[Target pointing data]
┄┄┄┄┄┄

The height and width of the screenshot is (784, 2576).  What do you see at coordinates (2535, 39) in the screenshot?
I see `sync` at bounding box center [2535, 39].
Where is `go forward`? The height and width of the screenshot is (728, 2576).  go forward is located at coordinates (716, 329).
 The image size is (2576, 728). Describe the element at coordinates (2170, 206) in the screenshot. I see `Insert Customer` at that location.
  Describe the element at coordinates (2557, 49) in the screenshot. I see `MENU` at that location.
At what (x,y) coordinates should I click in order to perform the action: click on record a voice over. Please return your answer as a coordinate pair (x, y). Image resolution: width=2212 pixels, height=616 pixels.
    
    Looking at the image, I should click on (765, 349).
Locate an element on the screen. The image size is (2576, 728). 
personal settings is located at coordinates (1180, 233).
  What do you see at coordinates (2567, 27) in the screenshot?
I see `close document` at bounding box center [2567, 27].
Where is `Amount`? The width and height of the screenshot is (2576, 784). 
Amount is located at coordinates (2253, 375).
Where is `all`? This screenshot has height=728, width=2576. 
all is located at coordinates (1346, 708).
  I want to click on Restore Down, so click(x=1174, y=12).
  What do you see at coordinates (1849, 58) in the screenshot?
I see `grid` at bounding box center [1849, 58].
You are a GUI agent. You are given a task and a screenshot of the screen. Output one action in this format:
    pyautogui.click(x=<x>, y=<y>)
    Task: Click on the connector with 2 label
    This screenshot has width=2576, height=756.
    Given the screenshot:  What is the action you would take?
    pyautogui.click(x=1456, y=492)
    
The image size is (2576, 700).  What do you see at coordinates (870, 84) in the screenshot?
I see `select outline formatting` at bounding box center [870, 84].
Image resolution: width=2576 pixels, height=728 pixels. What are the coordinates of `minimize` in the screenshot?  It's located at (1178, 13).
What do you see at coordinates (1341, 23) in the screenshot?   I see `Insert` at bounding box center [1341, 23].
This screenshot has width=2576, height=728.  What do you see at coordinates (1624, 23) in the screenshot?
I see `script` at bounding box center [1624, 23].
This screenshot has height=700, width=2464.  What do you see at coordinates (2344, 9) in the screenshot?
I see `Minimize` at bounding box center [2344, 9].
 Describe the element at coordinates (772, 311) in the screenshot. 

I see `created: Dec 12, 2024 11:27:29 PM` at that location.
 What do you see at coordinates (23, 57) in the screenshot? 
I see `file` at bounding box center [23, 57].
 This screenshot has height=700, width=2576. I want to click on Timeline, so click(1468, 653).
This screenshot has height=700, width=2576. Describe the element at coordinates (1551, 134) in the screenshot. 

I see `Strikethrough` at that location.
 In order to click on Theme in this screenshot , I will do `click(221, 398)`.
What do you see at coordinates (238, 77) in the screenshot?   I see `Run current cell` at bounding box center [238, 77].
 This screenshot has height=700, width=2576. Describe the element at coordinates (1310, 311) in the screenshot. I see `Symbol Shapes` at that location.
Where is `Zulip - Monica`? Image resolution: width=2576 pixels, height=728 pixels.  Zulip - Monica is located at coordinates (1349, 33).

┄┄┄┄┄┄

Can you pull out every line above, from the very first one down to the line containing "center [870, 84].", and reproduce them word for word with both of those lines included?

### Finished task:
The height and width of the screenshot is (784, 2576).  What do you see at coordinates (2535, 39) in the screenshot?
I see `sync` at bounding box center [2535, 39].
Where is `go forward`? The height and width of the screenshot is (728, 2576).  go forward is located at coordinates (716, 329).
 The image size is (2576, 728). Describe the element at coordinates (2170, 206) in the screenshot. I see `Insert Customer` at that location.
  Describe the element at coordinates (2557, 49) in the screenshot. I see `MENU` at that location.
At what (x,y) coordinates should I click in order to perform the action: click on record a voice over. Please return your answer as a coordinate pair (x, y). Image resolution: width=2212 pixels, height=616 pixels.
    
    Looking at the image, I should click on (765, 349).
Locate an element on the screen. The image size is (2576, 728). 
personal settings is located at coordinates (1180, 233).
  What do you see at coordinates (2567, 27) in the screenshot?
I see `close document` at bounding box center [2567, 27].
Where is `Amount`? The width and height of the screenshot is (2576, 784). 
Amount is located at coordinates (2253, 375).
Where is `all`? This screenshot has height=728, width=2576. 
all is located at coordinates (1346, 708).
  I want to click on Restore Down, so click(x=1174, y=12).
  What do you see at coordinates (1849, 58) in the screenshot?
I see `grid` at bounding box center [1849, 58].
You are a GUI agent. You are given a task and a screenshot of the screen. Output one action in this format:
    pyautogui.click(x=<x>, y=<y>)
    Task: Click on the connector with 2 label
    This screenshot has width=2576, height=756.
    Given the screenshot:  What is the action you would take?
    pyautogui.click(x=1456, y=492)
    
The image size is (2576, 700).  What do you see at coordinates (870, 84) in the screenshot?
I see `select outline formatting` at bounding box center [870, 84].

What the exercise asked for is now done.